# Bike Light Re-Invented



## buck-egit (Aug 19, 2008)

I broke my Light & Motion Rear light bracket and I was in the market for a new light. 
I found this New light on the market. It uses sensor technology from the mobile phone industry. So the Light can react to you and your bikes movements, it also has a light sensor. The light itself has 90 lumins, so its very bright even in daylight. I also got the front light which has the same tech as the rear, only it has 150 lumins..It also uses lighthouse lens technology to spread the light.
The light doesnt have any external buttons which makes it waterproof. You turn it on by rotating the light to the right and left 3 times. Battery life is said to be around 12 hours.

The company is called See.Sense, a quick Google will find them.

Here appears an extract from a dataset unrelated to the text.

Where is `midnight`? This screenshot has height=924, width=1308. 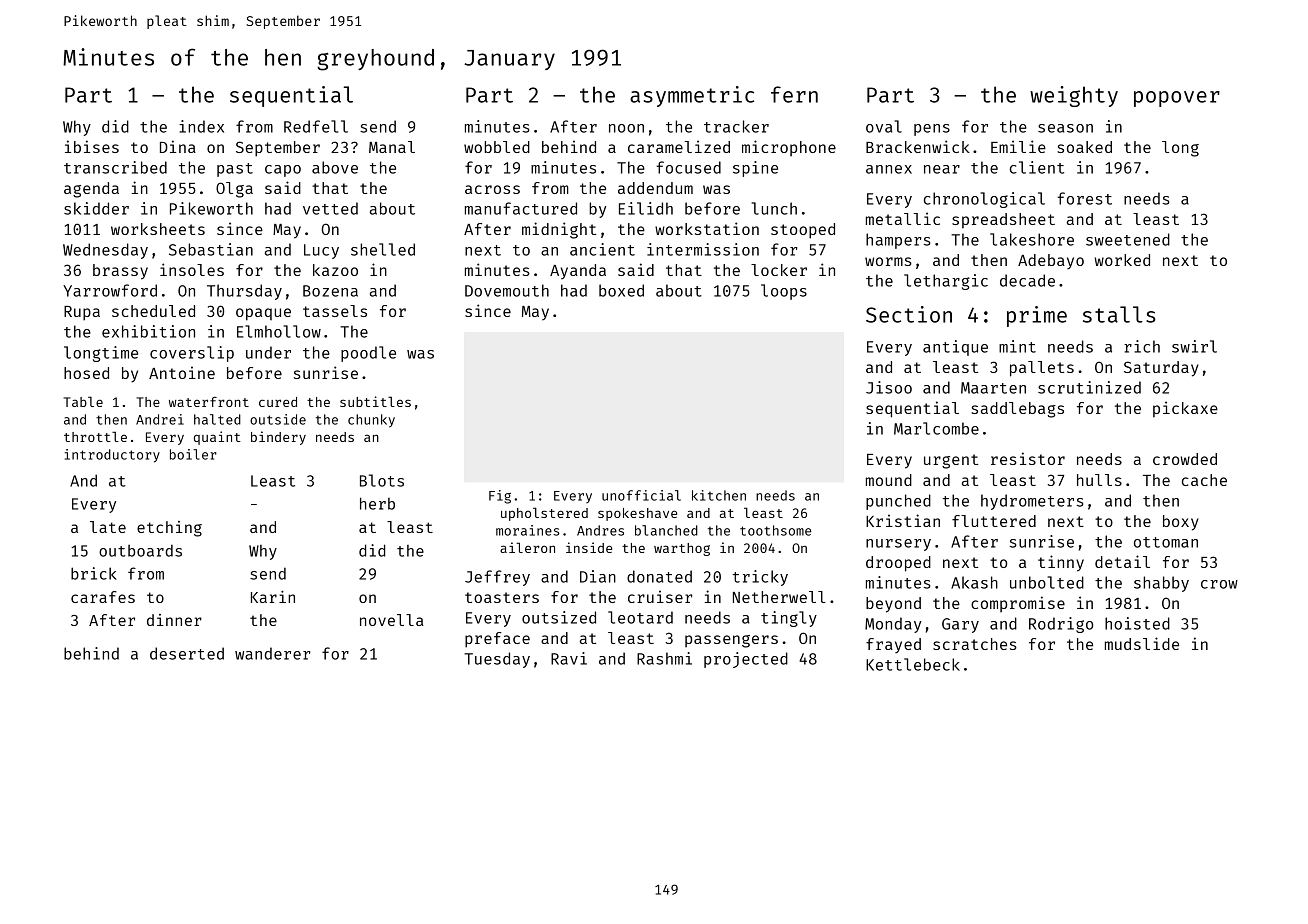 midnight is located at coordinates (559, 230).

I have made a wee Video of how it works.

Here are a few pics of mine fitted...


----------



## packard (Jun 8, 2009)

Great idea prices at first seem a little perhaps high

http://seesense.co


----------



## buck-egit (Aug 19, 2008)

packard said:


> Great idea prices at first seem a little perhaps high
> 
> http://seesense.co


I paid £36 for my Light&Motion light.

I did a Discount code search and I found CYCLINGULSTER10
Which got me another 10% off. I ended up getting mine for £40.65.

In saying that I was able to collect from there head office as its 25 miles from my work.


----------



## buck-egit (Aug 19, 2008)

I took a picture this morning on my way to work. I had the bike in the car from the night before. This pic was taken from about 50m. I tried a pic from 100m but the phone camera couldn't get it. At 100m I could see the light flashing even thought at this distance the car tail lights had vanished and only the solid fog light and my flashing see.sense light where visible through the Fog.

This is only their 90 Lumen rear light, It can match a standard car fog light for Light output. They make a 150 Lumen version. Now that would get a car drivers attention..


----------



## 47p2 (Jun 17, 2007)

buck-egit said:


> ...They make a 150 Lumen version. Now that would get a car drivers attention..


It would also get you plenty abuse from drivers especially here in Glasgow, I've a Moon Shield 60 and that gets me plenty of "Your back light's too bright mate" comments from vehicles coming up from the rear


----------



## jamest (Apr 8, 2008)

Only problem with this car drivers or other cyclists behinding you puuting two-and-two together that the quicker flashing means you're stopping.


----------